As for comparing to simple baselines, the
competitor Tensor2Last and Tensor90Last in the paper tend to utilize the
last time delay, and the respective Tensor2Avg, Tensor90Avg and Poisson
focus on the average time delay instead. Since the time is continuous,
most frequent delay can be approximated by the average in general. As
for recommending most popular item, that's equivalent to recommend the
item with largest base intensity (or Poisson regression).
Predicting user behaviors in discrete-time buckets will be useful
in practice. Yet, given an increasing amount of data (number of users,
length of history, increasing detail of user profile), it is likely we
will be able to predict the returning time more and more accurately. Our
proposed method is targeting at such trend in modern data collection.
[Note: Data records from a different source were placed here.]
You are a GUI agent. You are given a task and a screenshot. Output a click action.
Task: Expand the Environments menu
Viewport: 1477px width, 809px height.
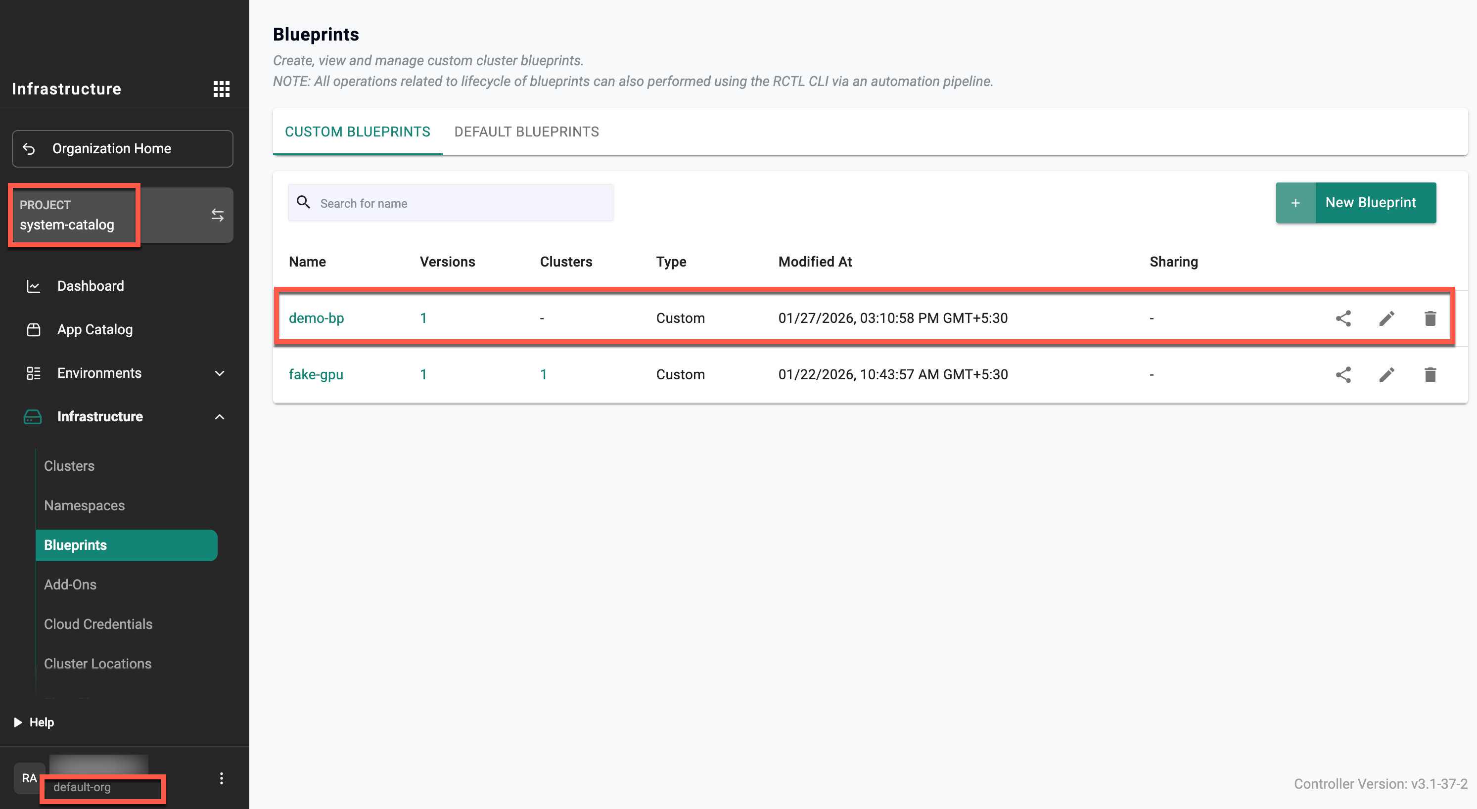219,373
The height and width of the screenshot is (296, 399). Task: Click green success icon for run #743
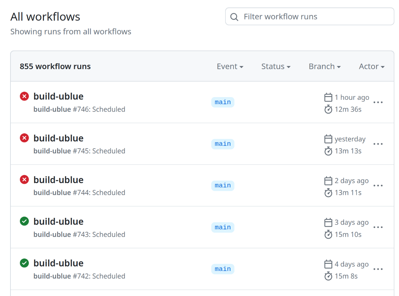[24, 222]
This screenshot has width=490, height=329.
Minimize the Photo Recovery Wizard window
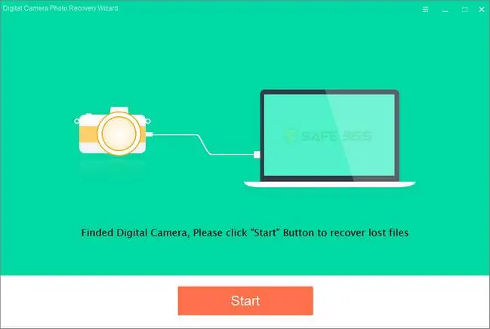[x=445, y=11]

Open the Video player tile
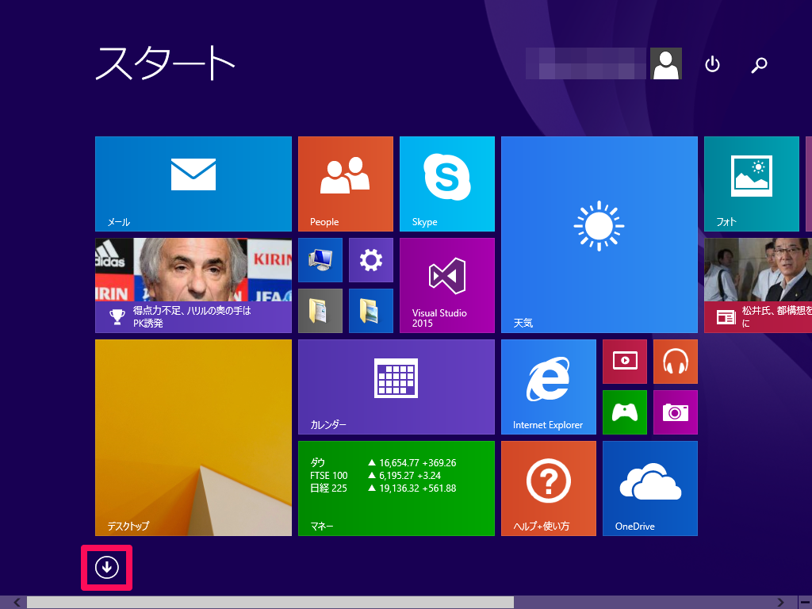pos(624,361)
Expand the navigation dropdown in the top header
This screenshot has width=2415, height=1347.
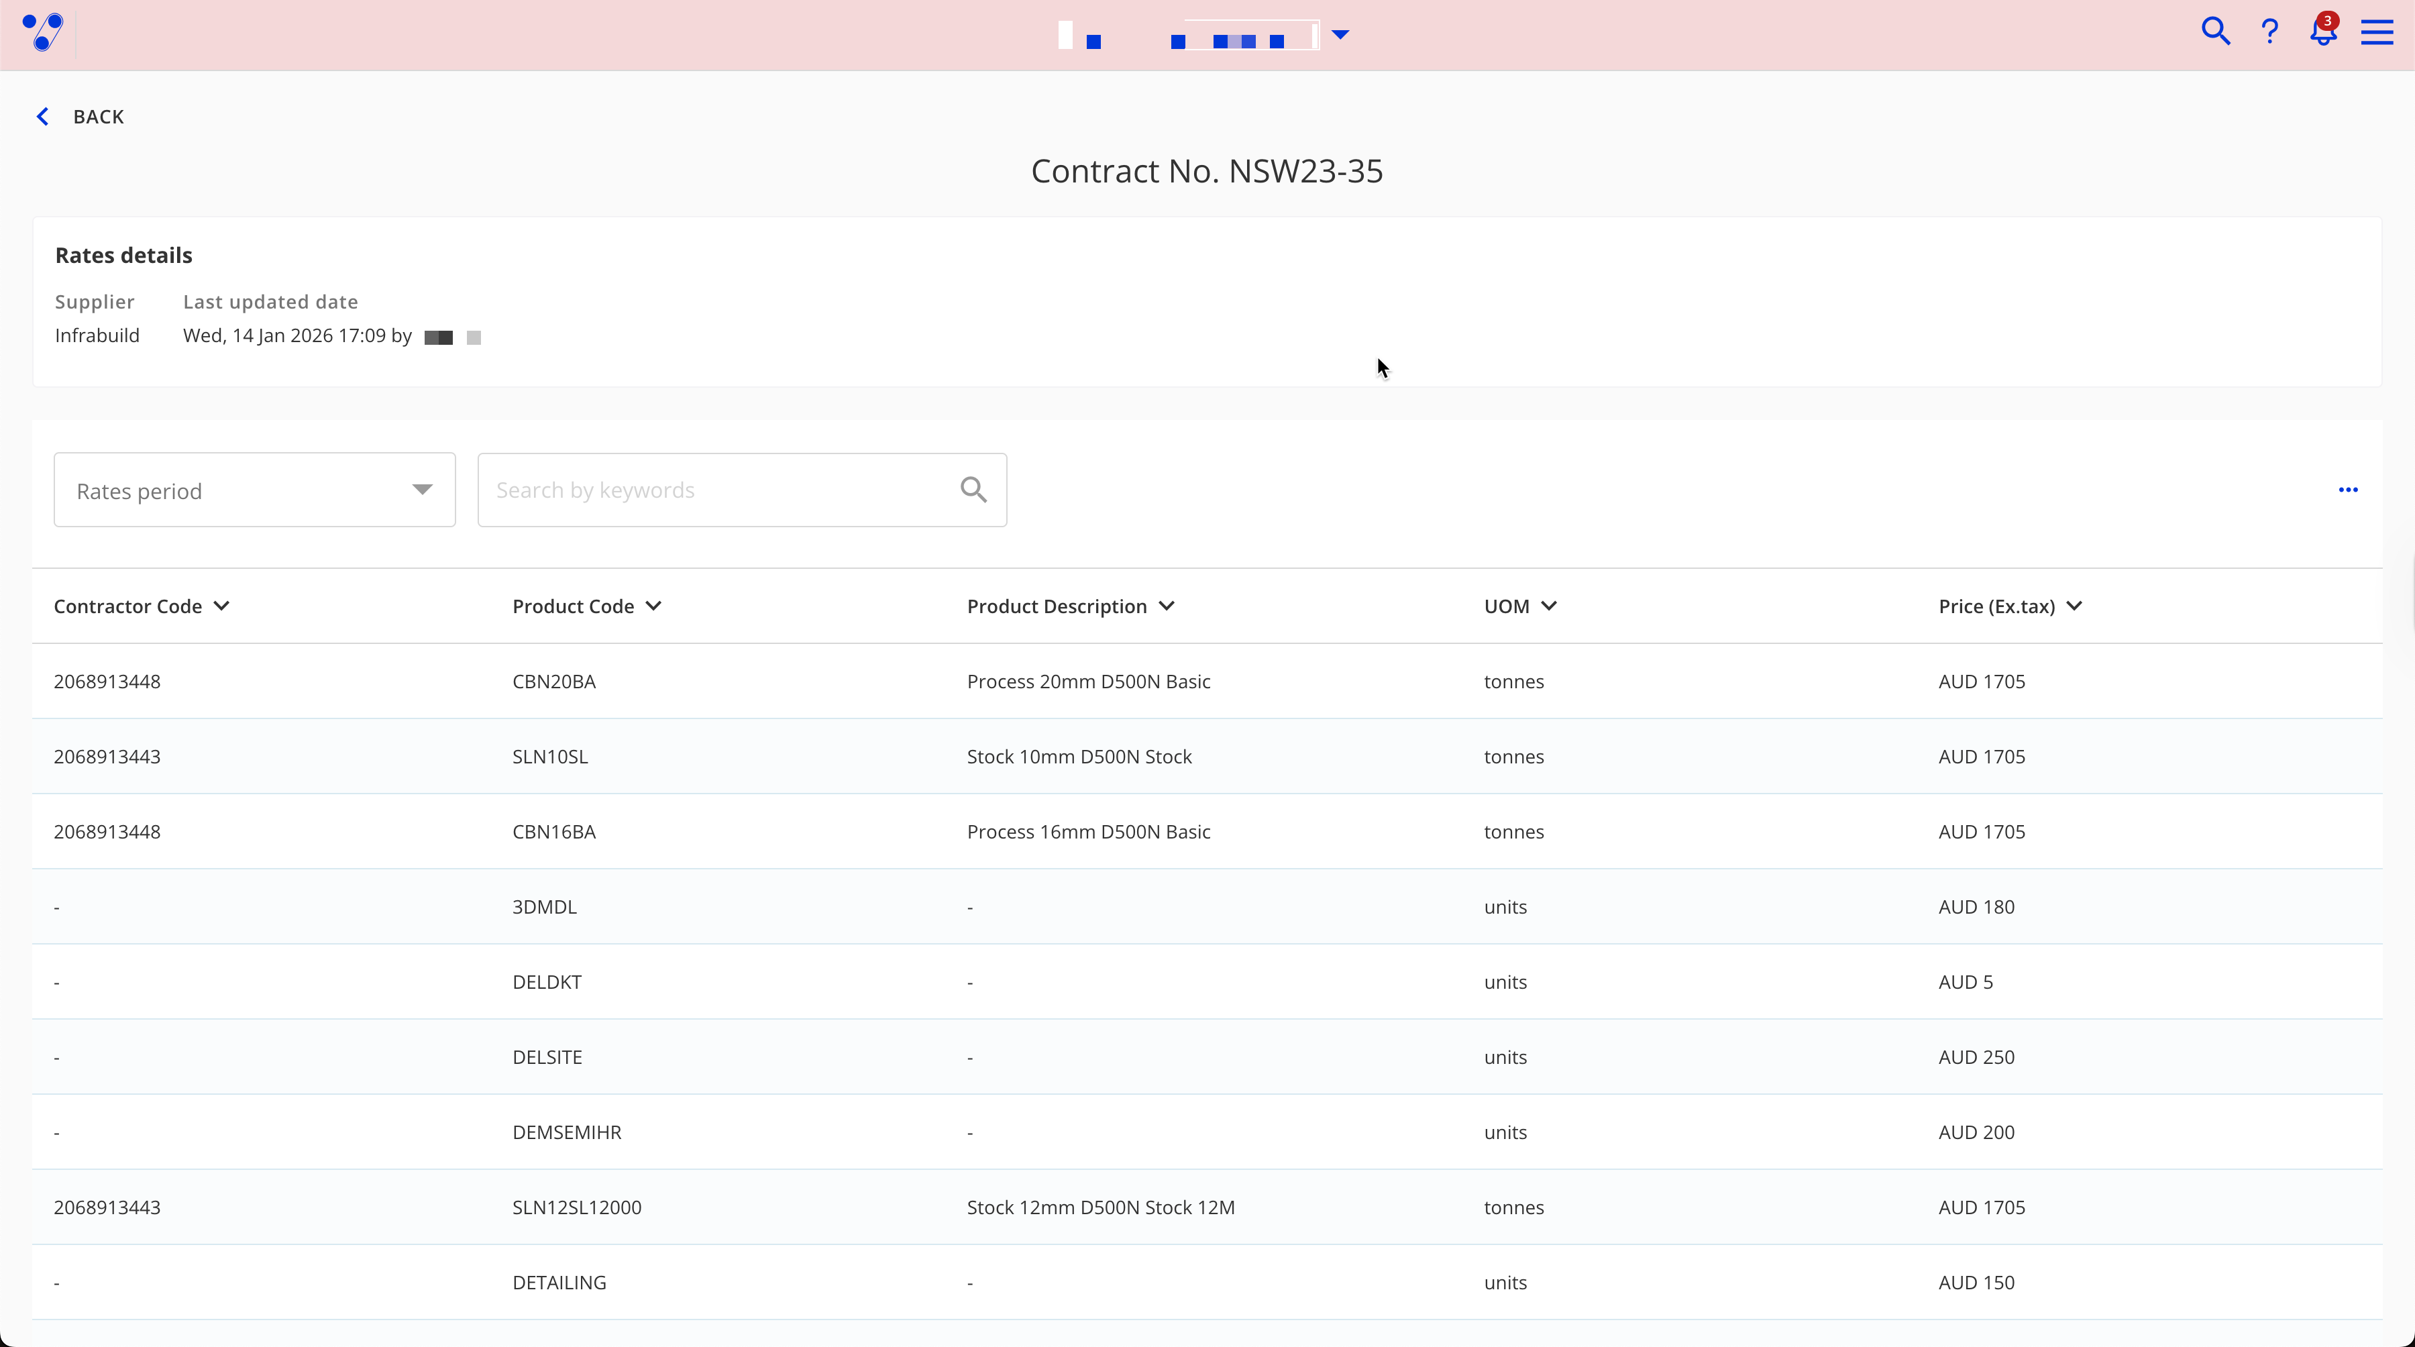[1341, 34]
Because SVD gives static rankings from predicted ratings but
cannot make recommendations and predictions in the future, the relatively
new setting we are working with is groundbreaking. Since the recommended
items are different by the temporal contexts, users can see the difference
when they log in each time. Compared to recommending popular items each
day, because people may go to parks, cinemas, restaurants during a
weekend, our proposed model can also capture these repeated visiting
patterns per user, leading to improved personalization.
Reviewer 2
and 4
In a sense the ensemble of STiC and SVD is an adhoc
combination of temporal point processes and low rank models. In
comparison, our proposed low rank Hawkes process is a principled
integration of point processes and low rank models, which we believe will
do better. We can add such empirical comparison in the paper. The
bandwidth for the triggering kernel and the dimension of the latent
vectors are chosen using cross-validation to give the best results. We do
have more details of the characteristics of real world data, and will
bring them back in the final version by improving the organization of the
paper.
Reviewer 3
From theorem 2, it is hard to directly
estimate the exact value of the threshold value for \rho. Instead, we
empirically tune \rho staring from 1 using cross-validations to find the
best value. SVD++ weights more recent user-item ratings than old ones to
model the most recent user preferences. Similar to the most recent Tensor
methods compared in our experiments, SVD++ cannot extrapolate beyond a
predefined observation window, and their performance depends on how we
partition the time into intervals. Moreover, it does not make any
predictions of users' future returning time. We can add the comparison in
the final version of our paper. |
|